Мой голос, скованный снегами, летит к тебе, зовёт тебя... 

А ты под чарами обмана меня лишь другом назвала.

Приговорила мои чувства лукавым взглядом свысока,

Ну как же мне теперь признаться, что я летаю в облаках?

Любовь к тебе, как наваждение...

Пленить тебя я не сумел.

Страдать от муки безответной –

Вот мой удел...

Вот мой удел. 

 

 

Откликнись же на голос мой, прошу!

Услышь меня! 

Сквозь ветра вой и шум дождя – кричу, зову.

Услышь меня! 

 

– П-постой, Вань. – Взмахиваю руками, не в силах одолеть поток затопивших меня чувств. Как он узнал? 

– Плохо, да? – надтреснуто шепчет Иван. – Не понравились стихи, Фёдор Юрьевич?

– Они замечательные, что ты! И такие... личные. 

– Да есть одна... мадама. – Лениво почесав взъерошенную челку, протягивает Ванька. – Носом вертит, вся такая из себя.

– Пойду я, ладно? – возвращаю внимание ученика, погрузившегося в тоскливые раздумья. 

– Скажите, я правда хорошо пою, или вы из вежливости говорите? – не унимается Кривоконь.

– Правда. Честно говоря, я тоже на гитаре играю, – прячу душевный раздрай за улыбкой. – Не так хорошо, как ты, но…

– А стали бы эту песню в компании петь? Я и ноты могу дать. – Вскакивает Ваня, чуть не уронив гитару.

– Давай, Вань. – Охотно соглашаюсь. – Ты… поговори с родителями, хорошо? Не стоит тебе такой талант убивать.

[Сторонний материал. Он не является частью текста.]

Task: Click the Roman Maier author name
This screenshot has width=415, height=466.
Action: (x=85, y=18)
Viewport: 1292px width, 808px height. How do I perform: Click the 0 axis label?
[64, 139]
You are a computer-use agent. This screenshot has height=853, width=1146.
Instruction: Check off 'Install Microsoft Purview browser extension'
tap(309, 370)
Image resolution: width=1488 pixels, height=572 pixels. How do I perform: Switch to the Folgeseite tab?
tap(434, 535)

Сегодня на удивление морозный вечер. В детстве мы с отцом придумывали зимней погоде разные прозвища. Тихие и морозные дни, как сегодня, мы называли хрустящими – хрустит под ногами снег, да и мерзлые ветки постукивают друг о дружку, как стеклянные палочки. Кутаясь в шерстяной шарф, бреду к остановке под аккомпанемент собственных шагов и урчания голодного желудка. И, пожалуй, еще чего-то вибрирующего в районе груди. Точно, телефон!

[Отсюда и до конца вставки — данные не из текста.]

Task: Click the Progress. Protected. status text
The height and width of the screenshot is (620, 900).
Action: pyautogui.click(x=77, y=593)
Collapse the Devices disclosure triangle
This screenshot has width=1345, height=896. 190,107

Варя. Варя… Ва-ря. Четыре буквы жалят сердце получше скальпеля. Четыре буквы заставляют задохнуться. Ва… Произношу первый слог, наполняя легкие воздухом и тихим, никому не видимым восторгом. Ря… Облегченно выдыхаю, насладившись ощущением ее имени на языке. Варя… Мой друг.

– Привет, Варюха, что хотела? – отвечаю, выдыхая облачно морозного пара.

– Федька, выручай. У меня с природопользованием беда. Мне никак нельзя, чтобы без стипендии. Помоги, Федь, а? А я тебя за это на каток приглашу. 

– Когда? 

– Что, когда?

– Ну… на каток. 

– А! Сегодня в восемь. Придешь?

– А этот твой… против не будет? – сглатывая мерзкий ком в горле, бурчу я.